Rendering of The Ballpark at Slater Mill from the PawSox

The Pawtucket Red Sox yesterday released plans to build an $83 million ballpark at the Apex site along Route 95 in Pawtucket. The plan envisions funding for the ballpark coming from the team, the State, and the City of Pawtucket.

The Pawtucket Red Sox and the City of Pawtucket, with substantial advice and direction from the leaders of the Rhode Island Commerce Corporation, have reached agreement on a proposal that would keep the team in Pawtucket until at least 2050 with a 30-year lease extension if a plan for a ballpark that is designed to revitalize downtown and the riverfront is approved by the Governor and the State Legislature. The plan is today being presented to the Governor, the Speaker of the House, and the President of the Senate for further review and consideration.

The PawSox would pay $45 million, the largest private investment in the history of Pawtucket, according to city officials. The ballpark is estimated to cost $73 million; thus, the club would pay 61.6% of ballpark construction costs. In addition, the minority investment by the State of Rhode Island would be paid back by revenues that are generated by the ballpark and the ballclub, enabling the project to proceed with no new taxes or increases in tax rates. The project will effectively pay for itself from the revenue that it generates. Taxpayers also will be protected by the PawSox, who will take on all ballpark construction cost overruns.

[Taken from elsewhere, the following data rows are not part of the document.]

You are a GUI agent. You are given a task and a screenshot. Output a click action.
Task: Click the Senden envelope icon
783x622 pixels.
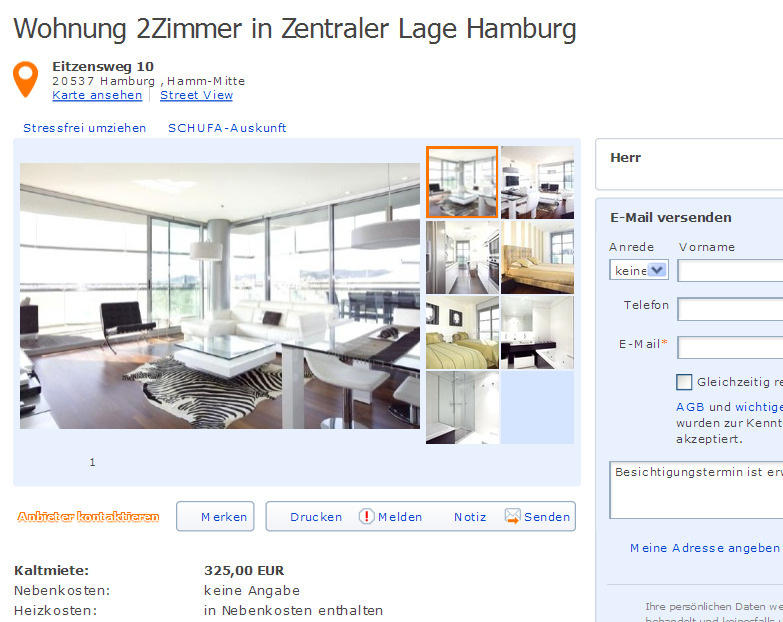[x=512, y=516]
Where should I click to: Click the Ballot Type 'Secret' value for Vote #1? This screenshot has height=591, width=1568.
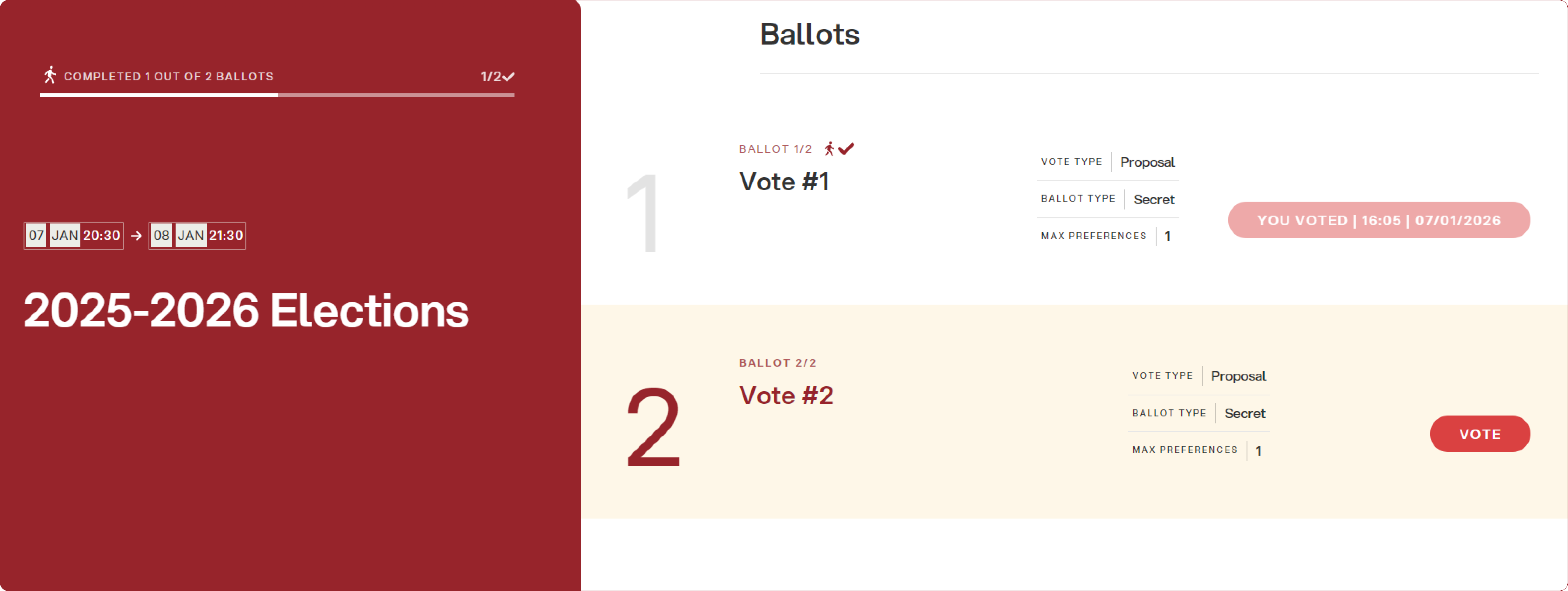[1153, 199]
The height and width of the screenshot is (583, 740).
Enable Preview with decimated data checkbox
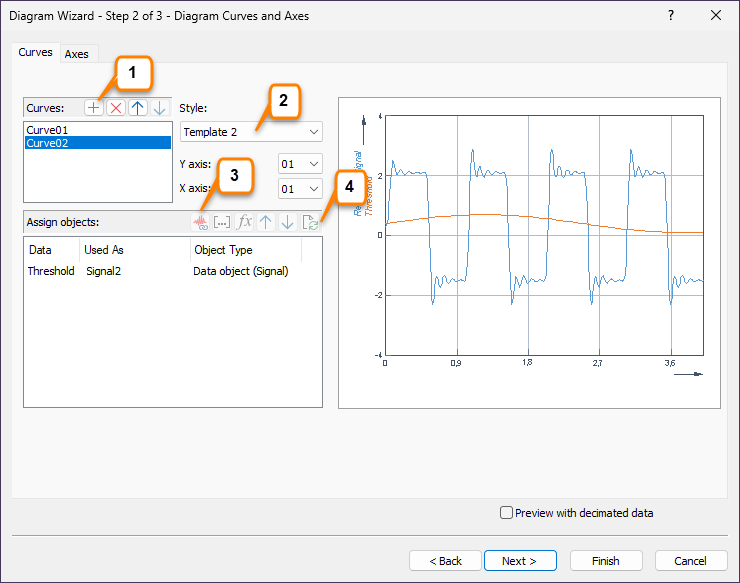pos(507,513)
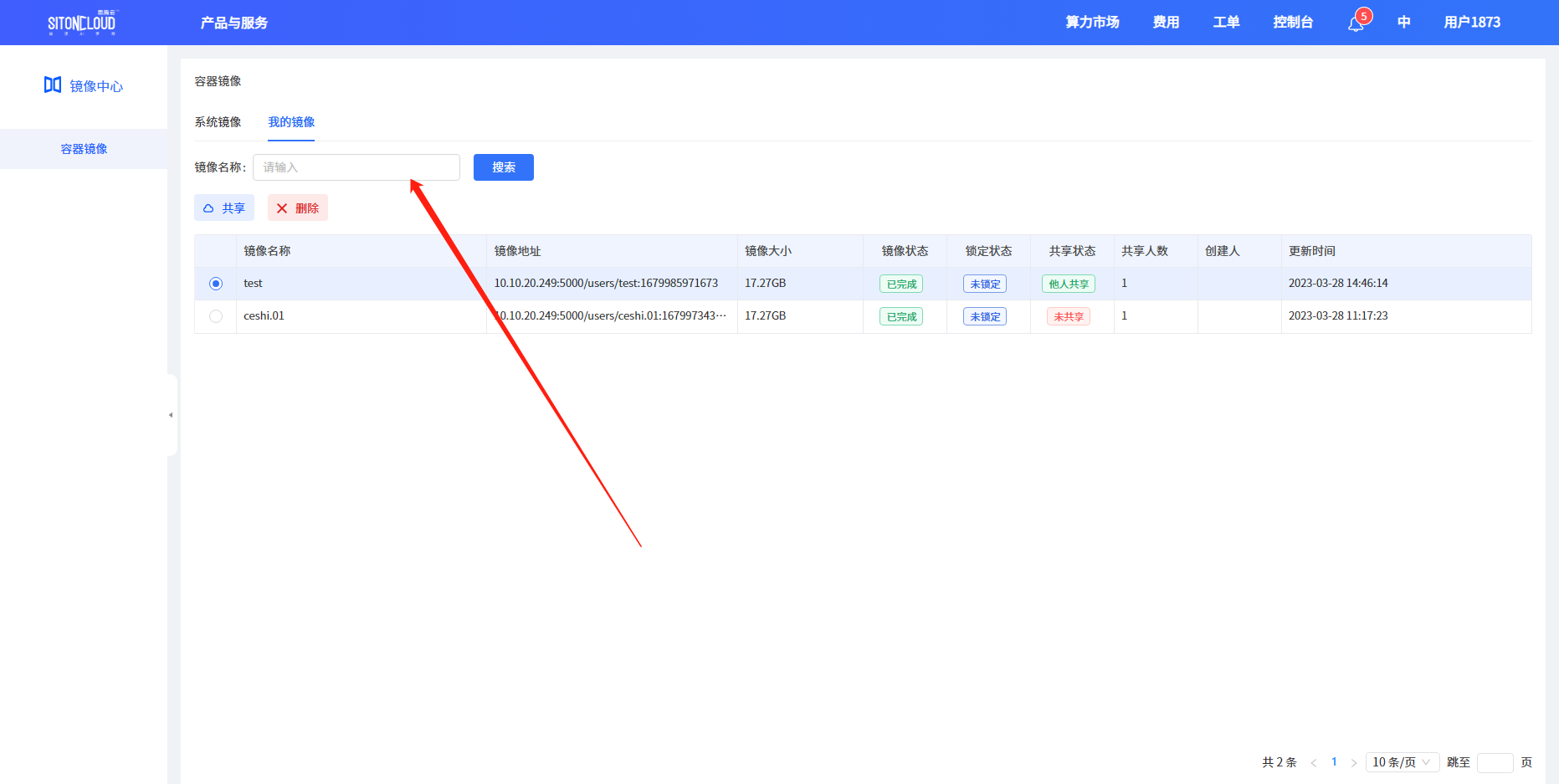Click the jump-to-page input box
Viewport: 1559px width, 784px height.
click(1495, 762)
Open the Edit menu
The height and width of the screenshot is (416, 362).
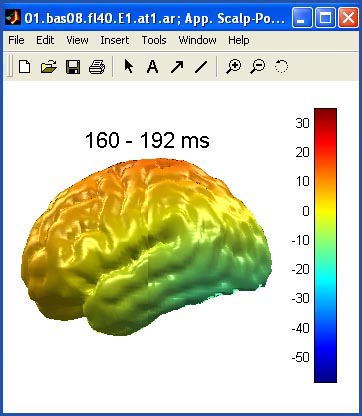pos(45,40)
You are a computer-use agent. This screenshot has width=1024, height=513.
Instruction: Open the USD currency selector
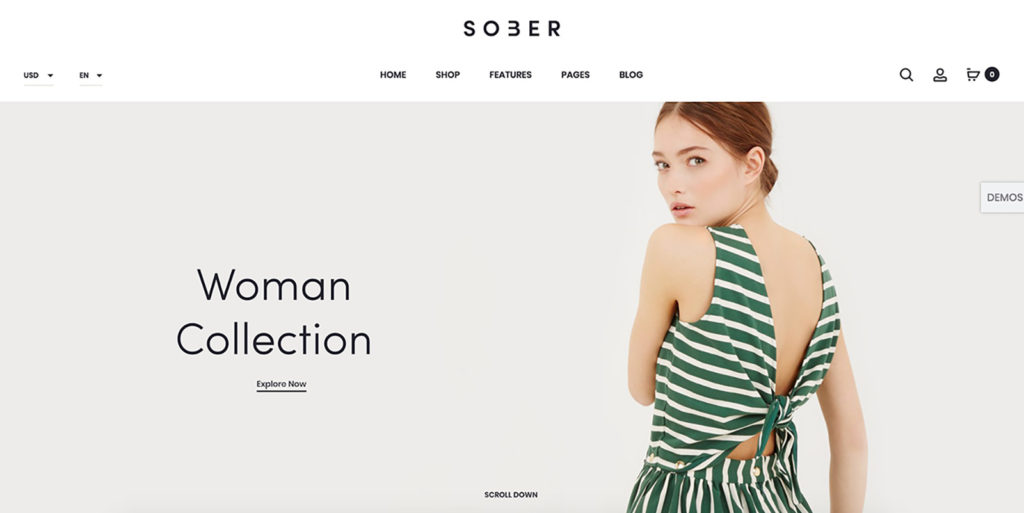point(39,76)
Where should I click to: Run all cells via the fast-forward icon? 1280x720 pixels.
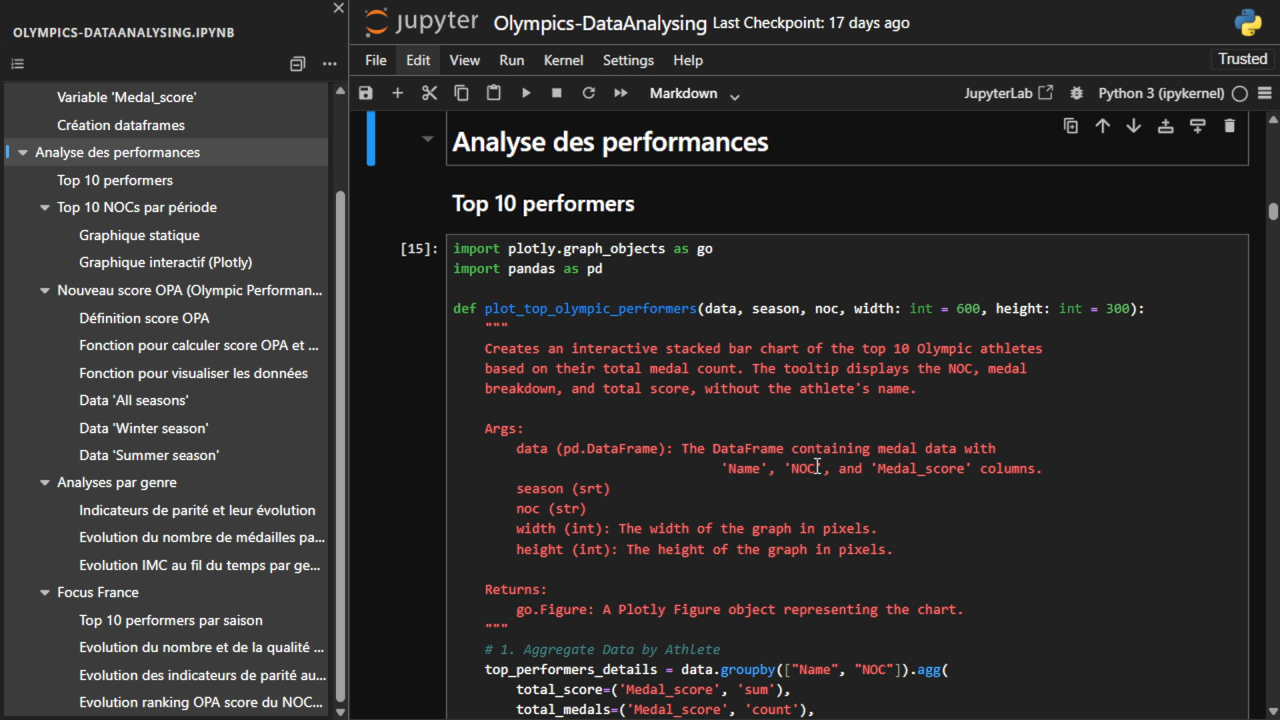(621, 93)
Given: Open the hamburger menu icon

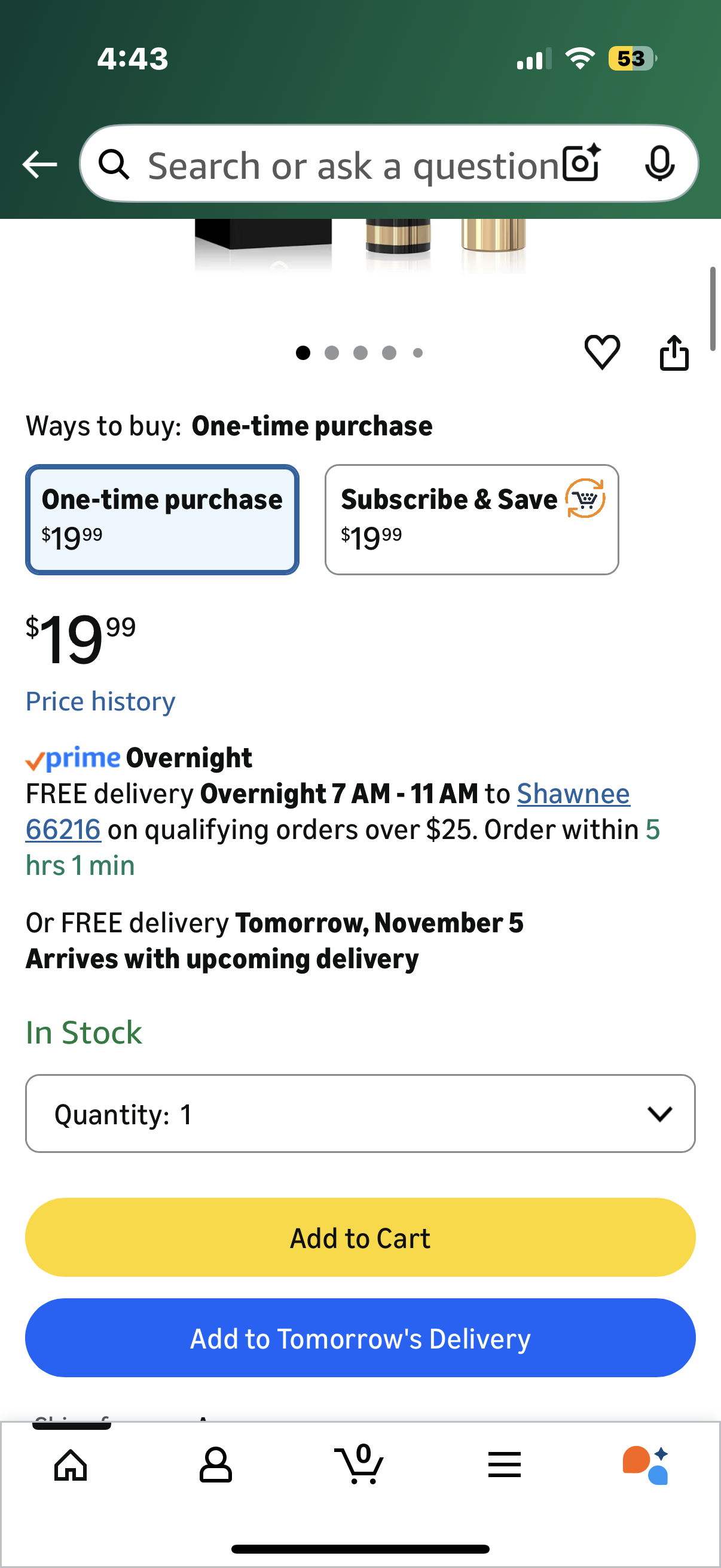Looking at the screenshot, I should (505, 1464).
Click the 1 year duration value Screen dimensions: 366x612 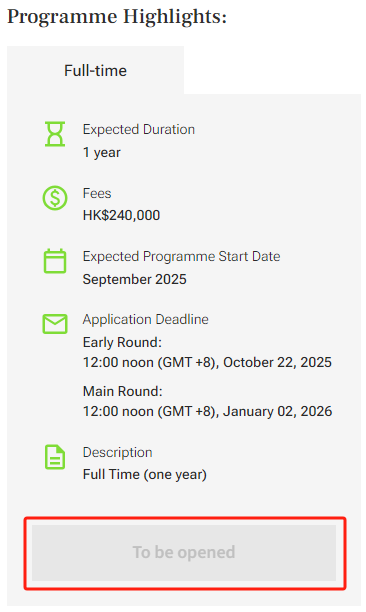point(101,152)
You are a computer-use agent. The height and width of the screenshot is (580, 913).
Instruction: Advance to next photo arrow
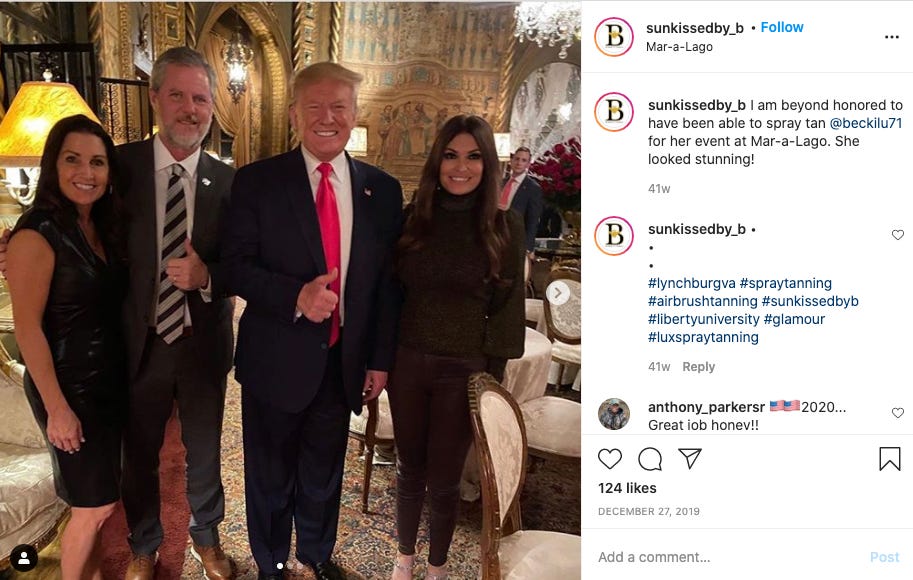(x=558, y=293)
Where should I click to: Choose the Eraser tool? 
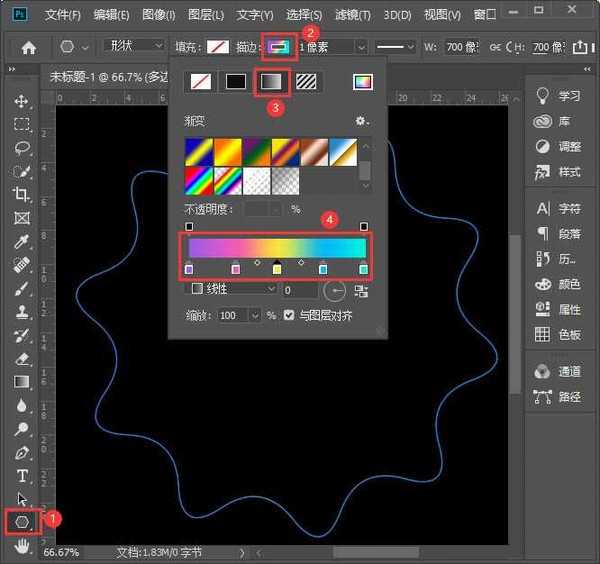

A “Ballpark at Slater Mill” will be part of a larger downtown re-development project. Together, the ballpark and land are expected to cost $83 million; thus, the PawSox would pay about 54% of the entire ballpark and land cost. Even so, the public would own the ballpark and the land, continuing the city’s 75-year practice of providing a public facility. In turn, the PawSox would then pay the highest rent in the International League, increasing their rent in 2020 to $1 million, with annual increases, and devote $500,000 annually from naming rights to help finance the ballpark.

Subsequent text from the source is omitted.